Python library to scrape images from the Flickr website.

Primary LanguagePython

Flickr-Web-Scraper

A Python library for scraping images from the Flickr website using BeautifulSoup, and then uploading them to S3/a Postgres database.

Installation

Run the following from the root folder of the project to install the package.

pip install -e .

To utilize the S3/RDS utilities, relevant environment variables must be set in your virtual environment.
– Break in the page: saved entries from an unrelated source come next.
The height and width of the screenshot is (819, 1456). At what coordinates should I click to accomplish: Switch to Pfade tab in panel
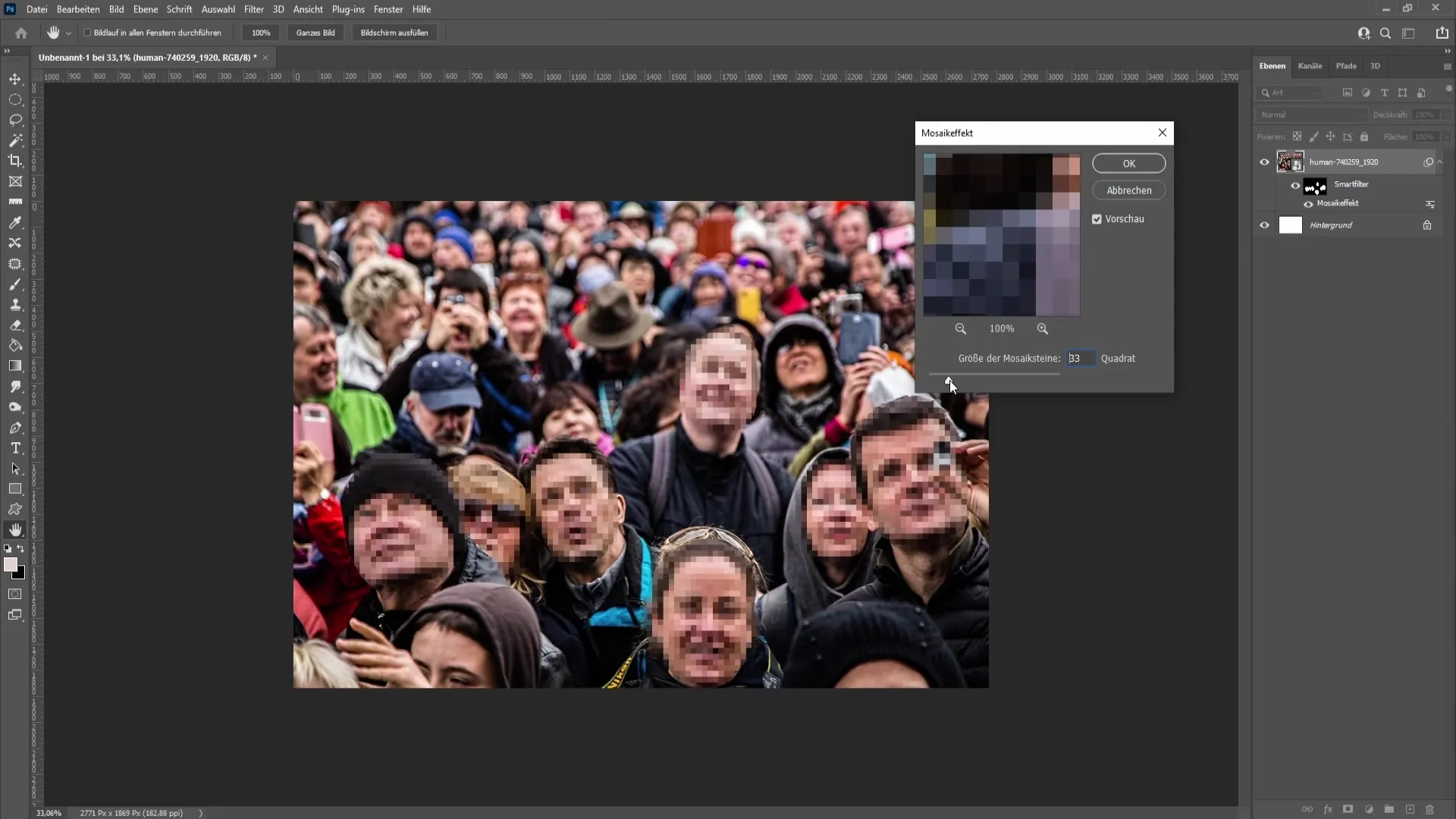click(x=1346, y=66)
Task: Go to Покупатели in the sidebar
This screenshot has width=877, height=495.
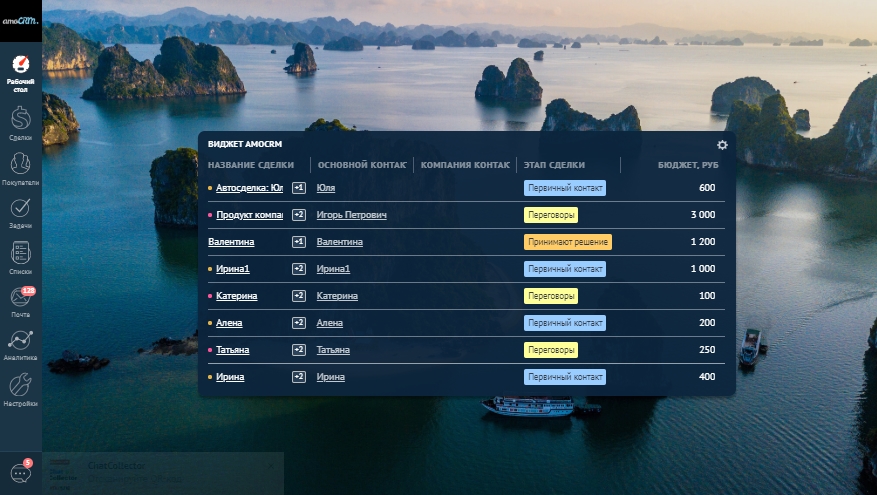Action: pyautogui.click(x=20, y=167)

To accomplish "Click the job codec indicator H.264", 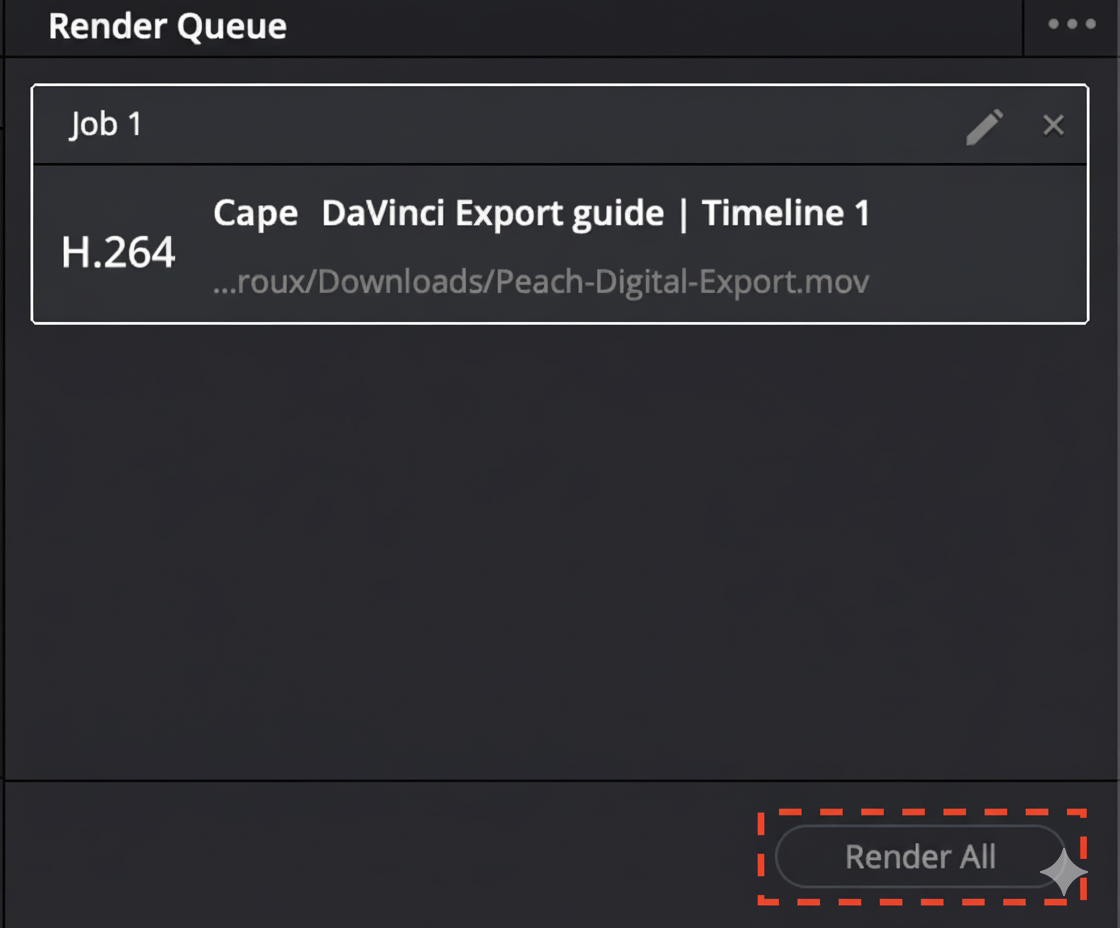I will click(118, 252).

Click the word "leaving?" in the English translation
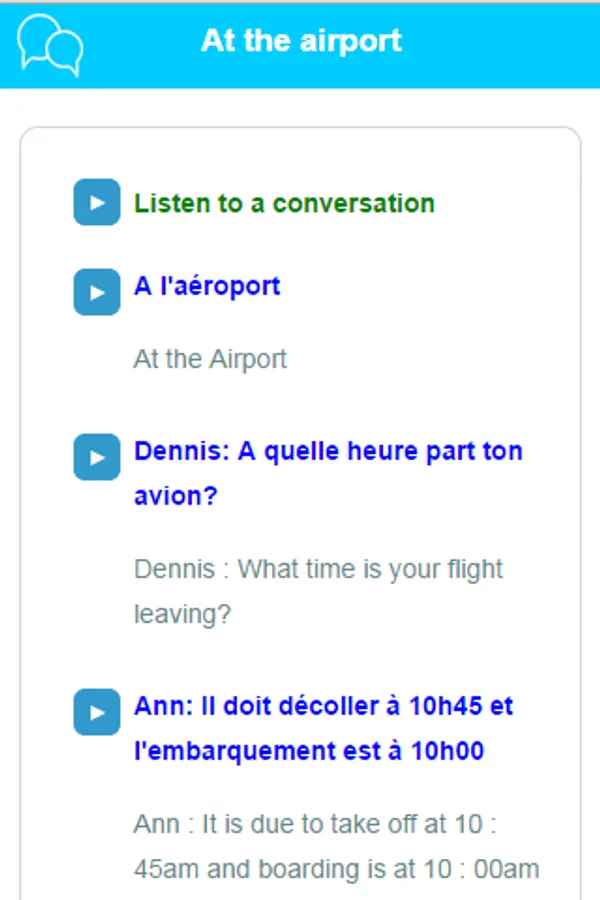[182, 614]
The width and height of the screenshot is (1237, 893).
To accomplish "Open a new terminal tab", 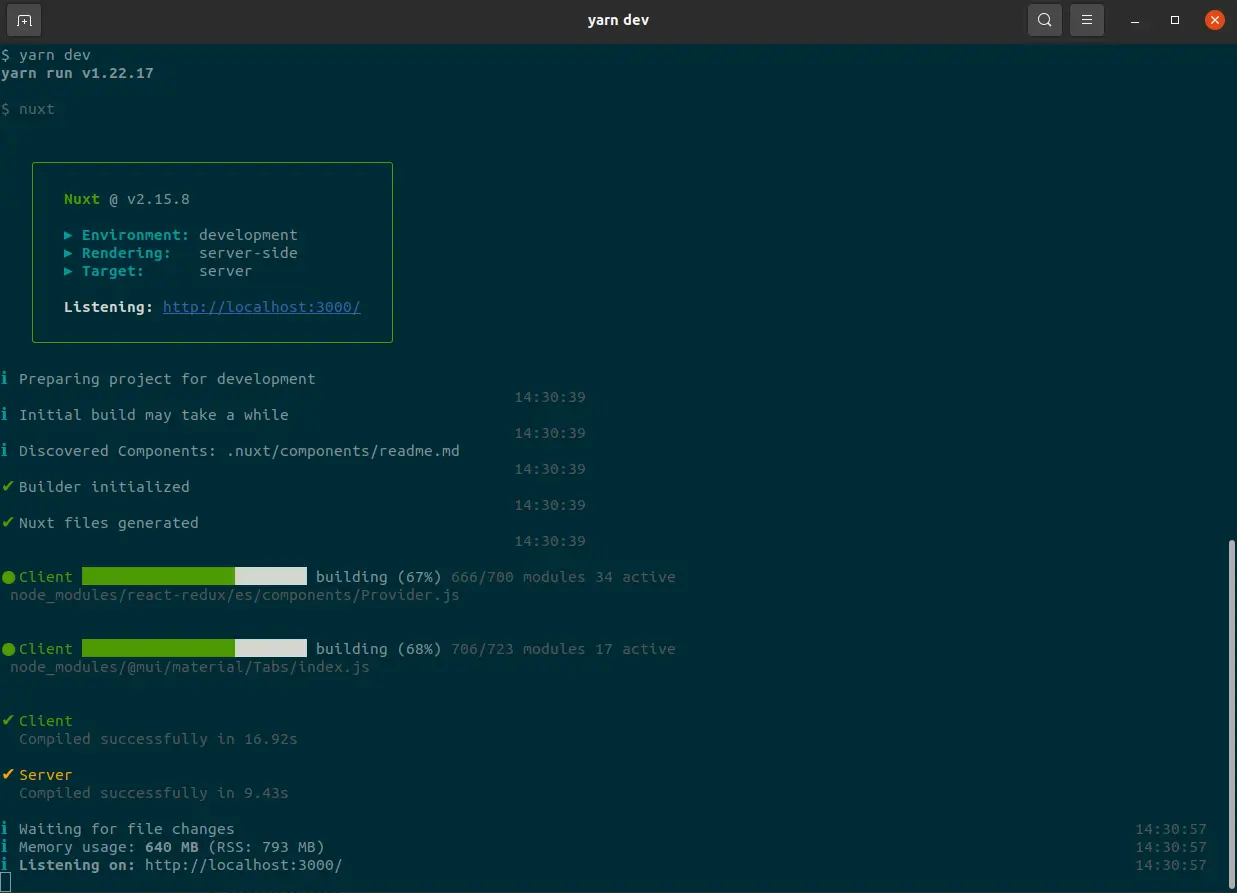I will point(24,20).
They are listed below:

DB_USER = ""
DB_PASSWORD = ""
DB_HOST = ""
DB_PORT = ""
DB_NAME = ""

AWS_ACCESS_KEY_ID = ""
AWS_SECRET_ACCESS_KEY = ""
AWS_S3_BUCKET_NAME = ""

Usage

Three main classes make up the bulk of the functionality.

FlickrImage - Python class for holding scraped images.

FlickrImageManager - Manager class used to upload FlickrImage objects to an S3 bucket/Postgres database.

FlickrScraper - This class contains the logic for parsing images from the Flickr website, returning the list of scraped images as FlickrImage objects.

Scraping Images

from flickrscraper import FlickrScraper, FlickrImage

scraper = FlickrScraper()

images = scraper.scrape(query="paris", num_pages=10, num_cores=5)
print(images)

[FlickrImage(flickr_id='50929661533', flickr_user_id='73422502@N08', flickr_url='https://live.staticflickr.com/65535/50929661533_c47487ffd5_w.jpg', s3_url='https://flickr-scraper.s3.amazonaws.com/50929661533.jpeg', latitude=48.867477, longitude=2.329444), FlickrImage(flickr_id='50863024613', flickr_user_id='73422502@N08', flickr_url='https://live.staticflickr.com/65535/50863024613_e441f5c4fe_w.jpg', s3_url='https://flickr-scraper.s3.amazonaws.com/50863024613.jpeg', latitude=48.861666, longitude=2.289166),...]

Uploading to S3

# Upload each image to S3 and update it to contain its S3 url
images = FlickrImage.manager.upload_to_s3(images)

# Upload the images to the RDS database
FlickrImage.manager.upload_to_db(images)

Running Tests

To run all tests, use the following command from the root of the project:

python flickrscraper/tests.py